Monday 27 October 2008

Gong Bao Ji Ding (Kung Pao Chicken and Peanuts)

I’ve always been a fan of Chinese food, but until recently, I had never really tried very hard to make it.  This was partly because I only recently got a Wok which works on my stove, and partly due to a friend of mine saying that even if you find the right ingredients in London, it will never taste the same as it does in Beijing.  Perhaps that is once reason why I have never tasted anything remotely like it in a Chinese Restaurant in the UK.

This Chicken and Peanut dish always seemed to be a popular choice in Beijing, especially in some of the Sichuanese restaurants we tended to visit.  The Sichuan Peppercorns tend to have a bizarre, mouth-numbing effect, that definitely seems a bit strange when you first try them, but which helps with the heat of the Sichuan Peppers.  This is definitely a taste sensation that everyone should try at least once in their lives.

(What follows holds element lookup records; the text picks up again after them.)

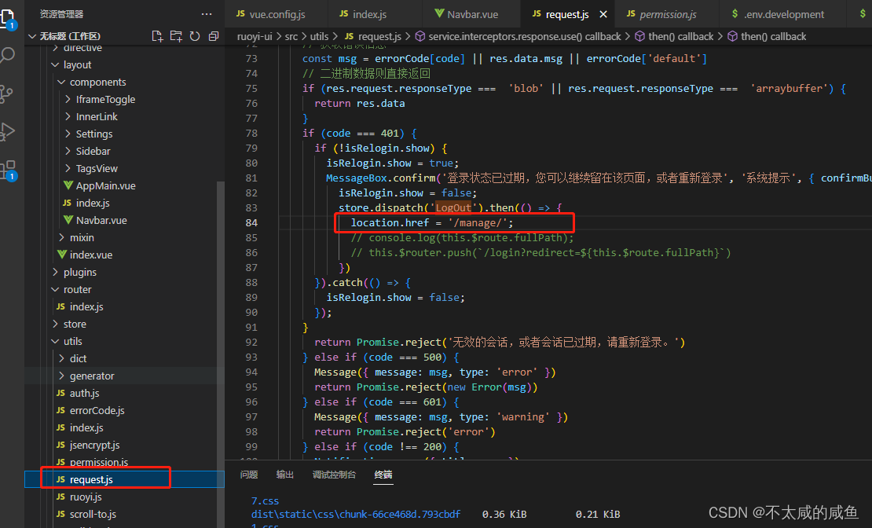Collapse all folders via the Explorer collapse icon
Image resolution: width=872 pixels, height=528 pixels.
(x=214, y=36)
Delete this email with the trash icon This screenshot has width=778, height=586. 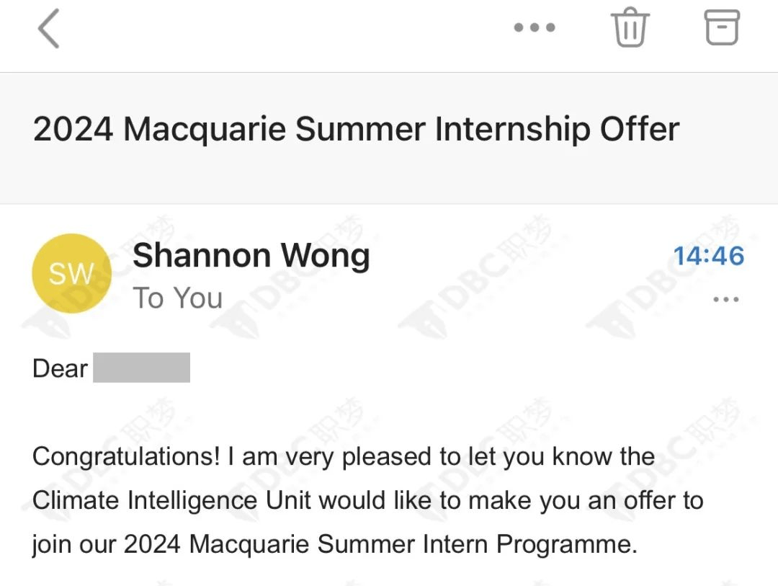tap(630, 29)
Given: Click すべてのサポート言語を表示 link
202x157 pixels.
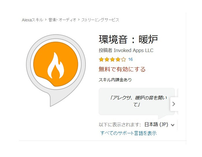Looking at the screenshot, I should coord(128,133).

Part of the inspiration for making this came from reading the recipe at Rasa Malaysia, one of my favourite food blogs.  The recipes and photography definitely make subscribing to the RSS feed well worthwhile for the occasional inspiration, however, the recipe here doesn’t include Sichuan Peppercorns, and so I had to look elsewhere for a recipe which included them.  It’s also worth checking out the Ma La Crayfish photo, and if you ever order it in Beijing, try and make sure you get latex gloves to eat it with if you want to be able to touch any sensitive areas of your (or anyone else’s) body in the next 24 hrs!  It takes a lot of hand-washing to get the Chilli off your hands.

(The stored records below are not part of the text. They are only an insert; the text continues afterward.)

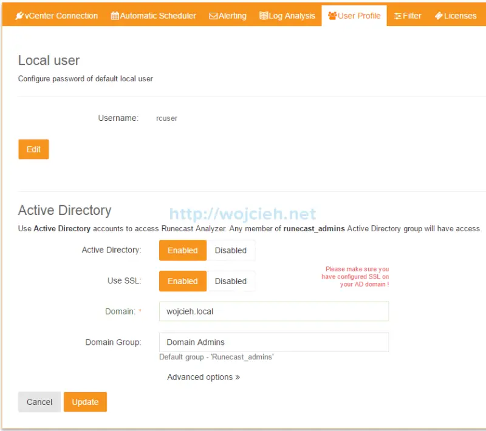Click the key icon on Licenses tab

(x=439, y=15)
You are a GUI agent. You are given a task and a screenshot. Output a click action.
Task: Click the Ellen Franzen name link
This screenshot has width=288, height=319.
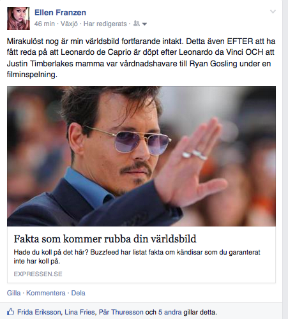pyautogui.click(x=60, y=13)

For me, the most important ingredient in this recipe is the Sichuan Peppercorns, as without them, I don’t think it would quite re-awaken the memories of the dish I enjoyed in Beijing so many times.  They’re not the easiest thing to find, although a trip to my local Wing Yip found pretty much everything required.  The ones I bought were definitely not as potent as the ones in Beijing, so it is probably worth using the upper amount in this recipe.

This recipe literally takes minutes to cook, so personally, I like to have everything prepared beforehand so that I’m not looking for stuff while I’m cooking.  It’s also worth trying to getting quite thick spring onions, rather than the thinner, salad variety, as you then get nice chunks of spring onion, about the size of the chicken pieces, rather than weedy little bits.  The Chillies should also be of the Sichuanese variety.  They had sold out of these in Wing Yip, and the ones I got as an alternative were really too big and although tasted alright, for me, they were too mild for this dish.

Recipe for Gung Bao Ji Ding (serves 2)

  • 2 Chicken Breasts (cut into 2cm cubes)
  • 6-10 Spring Onions (white parts only, cut into 2cm pieces)
  • 3 Cloves of Garlic (thinly sliced)
  • 2cm piece of Ginger (thinly sliced)
  • Half cup or so of Peanuts (roasted, unsalted)
  • 1-2 teaspoons Whole Sichuan Peppercorns
  • 10 Dried Red Chillies (seeded and cut into 2cm pieces)
  • Groundnut Oil, for stir-frying

For the marinade
  • 2 Teaspoons Corn Flour
  • 2 Teaspoons Light Soy Sauce
  • 2 Teaspoons Shaoxing Rice Wine

For the sauce
  • 1 Teaspoon Corn Flour
  • 1 Teaspoon Chinkiang or Black Rice Vinegar
  • 1 Teaspoon Light Soy Sauce
  • 1 Teaspoon Dark Soy Sauce
  • 1 Teaspoon Sesame Oil
  • 1 Tablespoon Water
  • 2 Teaspoons Sugar

Mix the cubes of Chicken with the marinade, and keep in the fridge for about 30 minutes or so.  Heat up a couple of tablespoons of Groundnut Oil in a wok until it’s nearly smoking, then add the Whole Sichuan Peppercorns and Dried Chilli pieces and stir until the oil is fragrant.

Next, stir in the Chicken pieces, and when they’re all separated, stir in the sliced Garlic and Ginger.  Stir fry for a couple more minutes, then add the spring onion.  After about another minute, pour in the sauce and ensure that everything gets a good coating before finally adding in the peanuts.  Give it a quick stir so that the peanuts also get a coating in the sauce, and serve immediately.

Serve with Rice, e.g. Thai Fragrant Rice.